Strange Frame

Shelley Doty on inspiration, animation and her new film Strange Frame.

 

The genre of science fiction has always attracted lesbians in one way or another. Maybe it’s the smart, sexy women clad in skintight uniforms or perhaps because it offers an alternative view of the world where gender equality was possible, far before is time.

Strange Frame: Love and Sax, a groundbreaking full-length animated sci-fi lesbian musical created by out musician Shelley Doty and director G.B. Hajim has earned stellar reviews and was even awarded the Best Feature Film at Dragon*Con in 2012.

Strange Frame is set in the 28th century on Ganymede, a moon of Jupiter, where humans, who long since evacuated Earth have modified themselves to the point of making skin color and sex organs into fashion statements. The story revolves around two musicians, Parker and Naia, and their struggle to keep their careers and relationship afloat. Fate and fame intervene and both women are forced to test themselves and each other. The result is a dreamlike tale that is thought provoking and utterly unforgettable.

 

 

Tell us a bit about the birth of Strange Frame.
Strange Frame is the culmination of years of imaginative collaboration between myself and my co-creator GB Hajim. GB and I went to college together, and have been dear friends for a few decades now. We share a love of science fiction, and we both think that at its best can be described as “social fiction”—take a concept, like say: What if humans could read minds? Then use that conceit to explore how people communicate and interact. I think that many people who aren’t into science fiction don’t always realize that it can be an amazing path to tell stories about who we are by using the suspension of disbelief and loosening the concepts of reality to really dig into particular aspects of the human condition. Plus, you can get some cracking good stories out of it! This is what has always drawn me to sci-fi books and short stories in particular.

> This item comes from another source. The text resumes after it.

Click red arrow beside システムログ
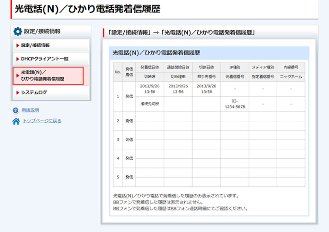The image size is (329, 232). 18,92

Back in the early ’90s, my wife and I were visiting GB and his family at their house on the big island of Hawaii. GB and I were pretty much driving our wives crazy by riffing on some of our favorite books and anime series, when we decided that we should just write our own animated TV series. After many years of writing scripts and music and applying for grants for a TV version of our unique universe, we decided that trying to fit into the corporate culture of any TV production house was going to be too limiting, and shifted our energy to independently making a series of feature length films. Strange Frame is the first of these movies, and functions as a prequel to the original television concept. GB and I co-wrote the script, he formed an animation production house from scratch and started designing and animating and I got to work writing music.

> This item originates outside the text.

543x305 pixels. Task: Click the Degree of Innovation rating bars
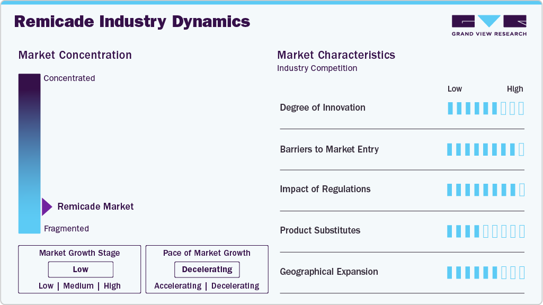(485, 108)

Did you set out to make the first full-length animated sci-fi lesbian musical?
In a way, I suppose we did. We were striving to create a universe that would appeal to and serve queer youth of color. Many years ago, I was tremendously inspired by the book, and movie, The Celluloid Closet. It articulated so strongly what I was feeling as a young black lesbian growing up with so very little reflection of my own reality back at me in popular media. Strange Frame went through a lot of developmental phases, but at the heart of it was the concept of our very rich universe, and some of the base elements that we were determined to inject into our universe were: Who you love is not an issue, gender is self assignable, and pretty much everyone is some shade of brown. We knew we wanted a lesbian couple as our heroes, and we knew they wouldn’t be white. Our universe was no utopia however, not in the least. We delve deeply into social dynamic politics, notions of extreme class differentiation, debt slavery, revolution and the destruction of Earth as a viable living environment. 

 

 

Have you always been a fan of animated films?
Absolutely! As a kid I was firmly in the generation of Saturday morning cartoons and I certainly loved them, but when I discovered Japanese animation as a teenager all bets were off. I saw my first Miyazaki movie—Nausicaa of the Valley of the Wind—at a film festival and the mastery of his storytelling, and the integration of incredible visuals and the majestic soundtrack by Joe Hisaishi just blew me away. In the last 10 years or so, the availability of Japanese Anime and Manga in the U.S. has exploded, but when GB and I first started kicking around ideas for Strange Frame that hadn't quite happened yet—but somehow both of us had managed to watch and fall in love with Cowboy Bebop—a major Strange Frame influence in many ways.

 Strange Frame has received rave reviews from festivals and the community. Were you surprised by the response?
I think we reckoned that some people would love it, and some people would walk away scratching their heads. This is not a mainstream movie. GB’s animation style is very unique, and looks like nothing else out there. Some folks see the visual style and fall deeply in love, and some folks don’t. We know that it is a dense film conceptually and plot wise, and definitely benefits from multiple viewings. I think we both expected that if we make the film that made us happy, just let it follow its own freaky path, then there would be folks out there who would appreciate and hopefully love it. So far, that has been the case, and it has been tremendously gratifying when new viewers get the film.